[Passage]:
╭──
Chef Travis Hickey brings big flavors to McArthur….

Travis Hickey, the 49-year-old chef and co-owner at Crumbs restaurant in McArthur, was about five years into his culinary career when he says he had his “Ratatouille” moment, referring to the plucky rat in the Disney movie who dreams of cooking in a famous Parisian restaurant.

Hickey was working at the prestigious San Ysidro Ranch in Montecito (home to Oprah Winfrey among other celebrities) and receiving training from Chef Jean Paul LuVanVi. The restaurant’s sous chef was complaining about the tortilla soup and Hickey surreptitiously made some subtle changes. The chef sampled the soup, Hickey held his breath, and the chef announced, “that is how it’s supposed to taste.”

Photo by Jon Lewis.

“It was a reaffirmation for me,” Hickey says. “That’s when I just dove in and decided I’m going to be a chef.”

Hickey credits his stepfather, Robert Armitage, for inspiring his love affair with cooking. “He was my first influence in food. He really introduced me to flavors I had never experienced before. He would get upset with me for putting ketchup on a filet mignon,” Hickey recalls with a laugh.

Hickey left his hometown of Santa Barbara while in grade school. The family moved to Fairfield, Iowa, where Armitage, a personal chef, had been summoned by his employer. “I moved there in the sixth grade and started enjoying it and made friends. My parents opened a restaurant when I was 14 and I’ve been in the restaurant business ever since,” Hickey says.

Photo by Fiona Hickey.

Hickey says he envisioned a future involving a football helmet rather than a toque, “but when that didn’t happen, my mom and stepfather said ‘hey, why not learn to cook? You can do it anywhere in the world.’ It turned out I was pretty good.

“Once you taste good food, it’s easier to make it. You can do anything with food if you have the techniques,” Hickey says, but aspiring chefs should not let those techniques get in the way of adventure. “Take chances. Educated chances. I respect and appreciate the classics, and you need to know them, and know how to do them, but don’t be afraid to take chances.

Photo by Jon Lewis.

“Know your basics, know your techniques and know what you’re doing but don’t be afraid to explore. I’m looking for a common theme that ties everything together. What is the common denominator? You nourish people and make them happy with your food. If you cook with your heart, that’s your technique.”

Hickey returned to Santa Barbara as a young man and eventually found his way to the San Ysidro Ranch. In the busy high-end kitchen, Hickey, the sauté chef, worked closely with the Spanish-speaking garde manger (pantry chef). Both chefs were football and wrestling fans, which helped them overcome any language barriers.

Photo by Fiona Hickey.

The experience left Hickey enamored with the term “jabroni,” a slangy insult referring to a dim-witted person (or a wrestler whose job is to lose to the top-billed performer). Hickey says: “We’d always say ‘know your role, jabroni.’ We had a great time.” Hickey hung on to the term, although he changed the spelling and now refers to himself as “Da Gabroni.”

Photo by Fiona Hickey.
╰──
[Material provided]:
╭──
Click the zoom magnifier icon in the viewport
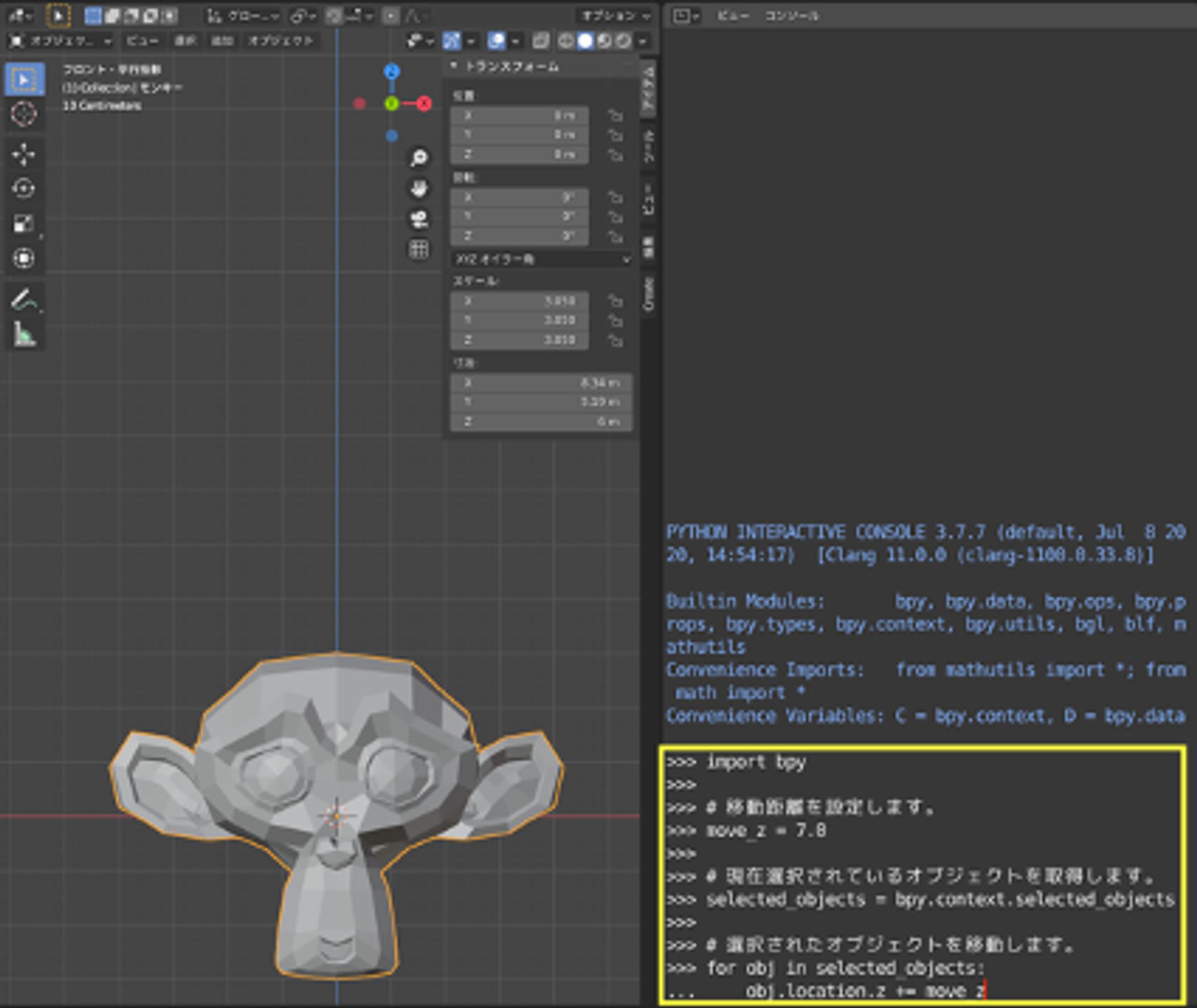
╰──
[Stated exercise 1]:
In the profile of chef Travis Hickey, whom does Hickey credit with inspiring his love of cooking?
[Stated exercise 2]:
From the profile of chef Travis Hickey, copy the part that opens with the words containing "Hickey credits his" and closes with "with a laugh.".
[Stated exercise 3]:
Write what comes next in the profile of chef Travis Hickey, picking up after its last sentence.
The listing plays no part in what is asked here.

[Right answer 1]:
His stepfather, Robert Armitage.

[Right answer 2]:
Hickey credits his stepfather, Robert Armitage, for inspiring his love affair with cooking. “He was my first influence in food. He really introduced me to flavors I had never experienced before. He would get upset with me for putting ketchup on a filet mignon,” Hickey recalls with a laugh.

[Right answer 3]:
His time in Santa Barbara also featured a very un-jabroni move: meeting his future wife, Fiona, a seventh-generation McArthur resident who was studying art at UC Santa Barbara. “I made her smoked salmon eggs benedict and she hasn’t left me alone since,” Hickey jokes.

Photo by Fiona Hickey.

The couple returned to Fiona’s hometown and, after a bit of soul searching, purchased a 100-year-old home two blocks from the grounds of the Inter-Mountain Fair and established Crumbs. The name is a nod to the Crum family, the longtime McArthur clan that had owned the home. “We opened on July 23, 2009, in the middle of the worst economy in the last 80 years, and somehow we’re still going,” Hickey says.

Photo by Fiona Hickey.

Crumbs is still going, and earning consistent raves, thanks in no small part to a fun and creative menu that ranges from pasta dishes and salads to brisket, chicken, sushi bowls and quirky surprises. The restaurant is warm and inviting with a tasteful décor that reflects Fiona’s artistic talents.

An episode of poor judgment (“I was being a jabroni,” Hickey says) almost brought Crumbs to a close 19 months ago when Hickey, without using a seatbelt, drove his car into a culvert at 50 miles per hour. “In all honesty I shouldn’t even be here,” Hickey says of the single-vehicle wreck that resulted in three major surgeries and restricted him to a wheelchair for three months.

Photo by Jon Lewis.

“It stopped me dead in my tracks, physically, spiritually and literally,” Hickey says. “I’m just blessed to be here. My whole philosophy has changed in what I’m trying to achieve. It made me realize I can’t do it all by myself. The whole goal now is to teach others how to work in the industry so that wherever they go, they have a job.”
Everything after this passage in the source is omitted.